C. Mainka, V. Mladenov, F. Feldmann, J. Krautwald, J. Schwenk (2014): Your Software at my Service: Security Analysis of SaaS Single Sign-On Solutions in the Cloud. In The ACM Cloud Computing Security Workshop (CCSW).
[https://www.nds.rub.de/research/publications/BreakingSAML/ J. Somorovsky, A. Mayer, J. Schwenk, M. Kampmann, M. Jensen: On Breaking SAML: Be Whoever You Want to Be. In Pro­cee­dings of the 21st USE­NIX Se­cu­ri­ty Sym­po­si­um, 2012.]

Latest revision as of 19:06, 26 January 2016

Introduction

The integrity of all authentication tokens should be protected. In case of SAML, this is realized by a digital signature s = SIG_IdP(t). Signature Exclusion (0Sig) exploits a vulnerability in the verification logic allowing the usage of unsigned tokens. If SAML token does not contain any signature, no protection of integrity or authenticity is provided. Since no digital signature for the token is required, an attacker can generate tokens containing arbitrary identities (I) of other users.

Attack subtypes

There are no attack subtypes for this attack.

Prerequisites

In order for this attack to work the attacker has to have knowledge about the following things:

  1. Attacker knows endpoint of the web service. otherwise, he is not able to reach the web service.
  2. Attacker knows that the web service processes the security header and the "signature" element. If the web service does not "expect" an signed part, it just discards the signature and the attack does not work.

Target


The attacked Single Sign-On component is marked in red colour.
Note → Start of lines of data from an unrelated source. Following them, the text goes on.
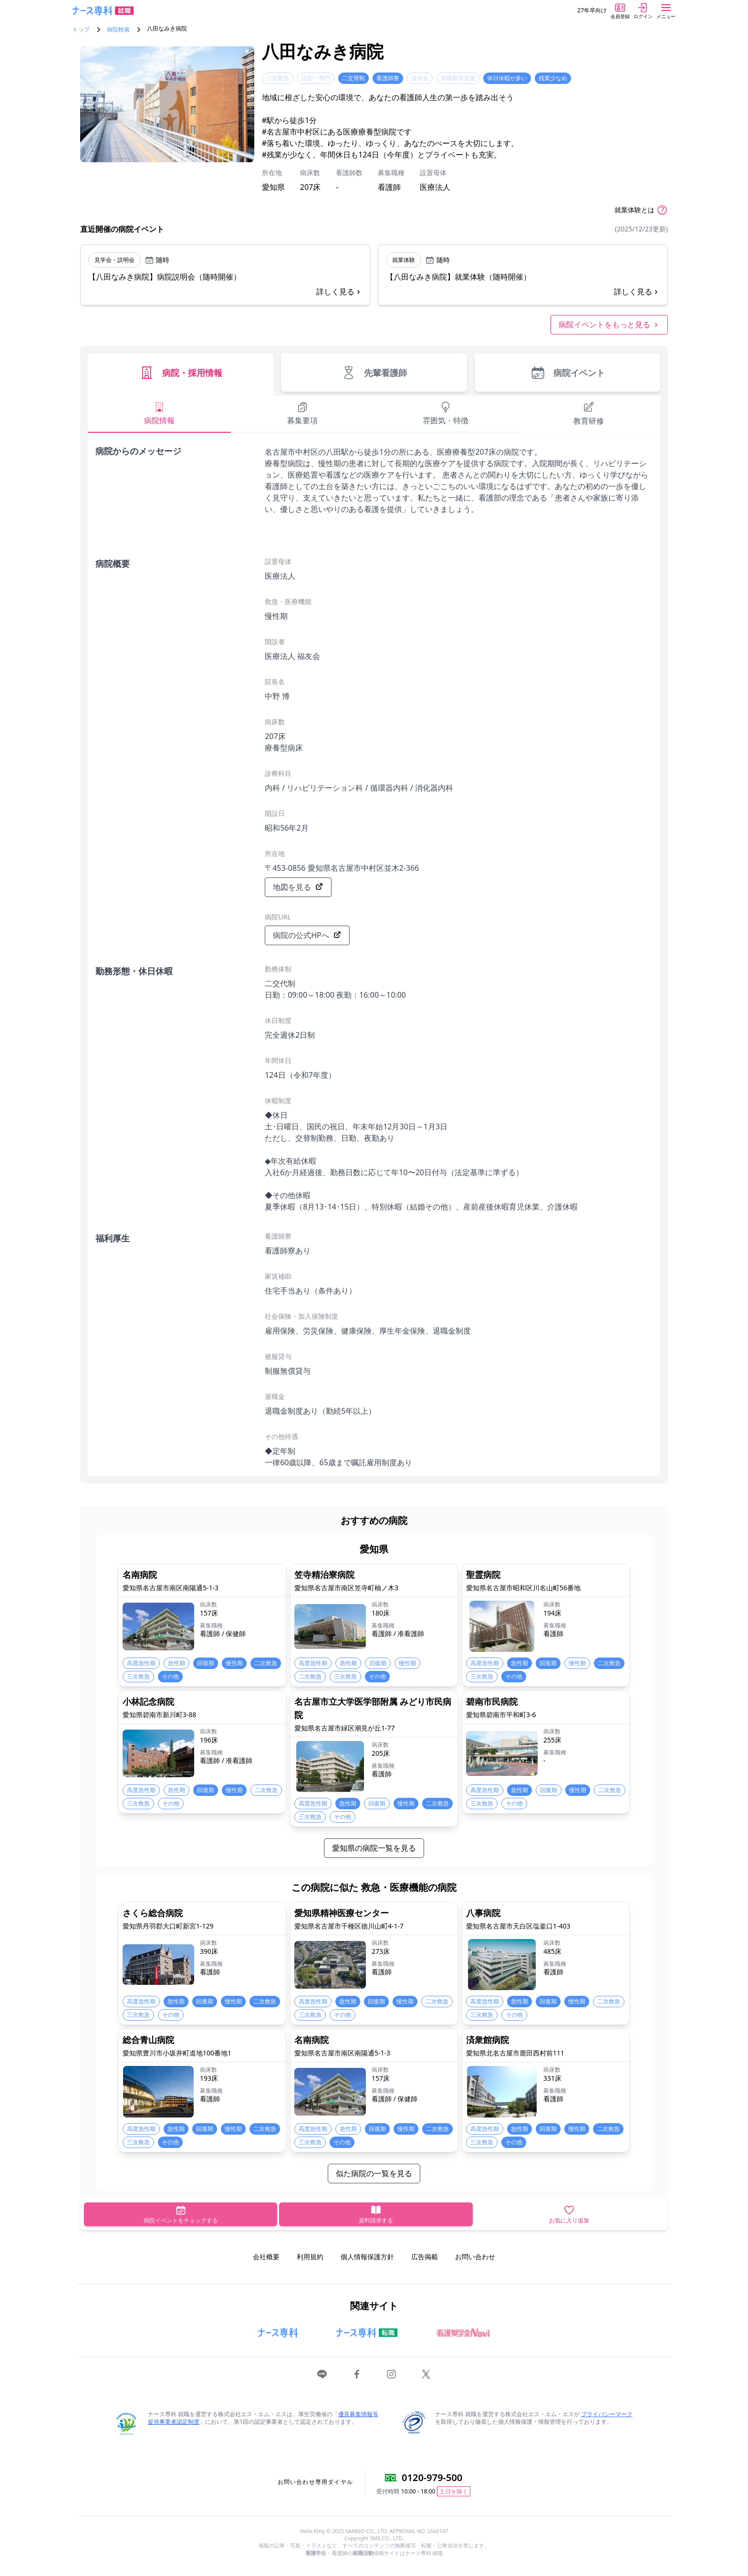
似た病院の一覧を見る (374, 2173)
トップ (81, 29)
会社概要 (266, 2256)
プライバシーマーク (607, 2414)
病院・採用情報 (180, 372)
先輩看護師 (374, 372)
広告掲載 (424, 2256)
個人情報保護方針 (367, 2256)
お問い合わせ (475, 2256)
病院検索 (118, 29)
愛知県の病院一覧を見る (374, 1848)
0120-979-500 (432, 2477)
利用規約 (310, 2256)
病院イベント (567, 372)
The attack is targeted at the Single Sign-On (SSO) Verificator, which should require that the authentication token is signed and verify the applied signature. By this means, the integrity of the authentication token is guaranteed.

Description

The attacker creates authentication tokens containing statements about other users t = (..., I_Alice/I_Bob/I_Admin,...). He then sends the token to an Software-as-a-Service Cloud Provider (SaaS-CP) (Starget) and is logged in with the corresponding identity. Finally, the attacker gains access to arbitrary accounts and their resources.

Mitigation / Countermeasures

SAML messages without signature must not be accepted.

Practical Examples

In 2012, Somorovsky et al. applied the Signature Exclusion attack on three SAML frameworks: Apache Axis2, JOSSO and OpenAthens.
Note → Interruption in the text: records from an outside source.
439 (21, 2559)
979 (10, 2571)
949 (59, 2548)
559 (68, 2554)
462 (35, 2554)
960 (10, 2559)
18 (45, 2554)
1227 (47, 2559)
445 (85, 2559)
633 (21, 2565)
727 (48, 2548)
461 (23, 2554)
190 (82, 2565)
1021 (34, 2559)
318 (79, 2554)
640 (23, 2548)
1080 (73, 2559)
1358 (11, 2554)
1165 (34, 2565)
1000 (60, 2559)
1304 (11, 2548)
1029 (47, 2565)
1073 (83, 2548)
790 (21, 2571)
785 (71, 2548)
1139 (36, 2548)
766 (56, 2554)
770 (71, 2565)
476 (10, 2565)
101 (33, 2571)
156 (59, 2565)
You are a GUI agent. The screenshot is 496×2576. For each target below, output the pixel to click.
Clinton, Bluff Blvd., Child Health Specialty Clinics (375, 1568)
In 2014, Mainka et al. analyzed 22 Software as a Service cloud providers and found out that one framework was vulnerable to this attack: Clarizen.

References

C. Mainka, V. Mladenov, F. Feldmann, J. Krautwald, J. Schwenk (2014): Your Software at my Service: Security Analysis of SaaS Single Sign-On Solutions in the Cloud. In The ACM Cloud Computing Security Workshop (CCSW).

J. Somorovsky, A. Mayer, J. Schwenk, M. Kampmann, M. Jensen: On Breaking SAML: Be Whoever You Want to Be. In Pro­cee­dings of the 21st USE­NIX Se­cu­ri­ty Sym­po­si­um, 2012.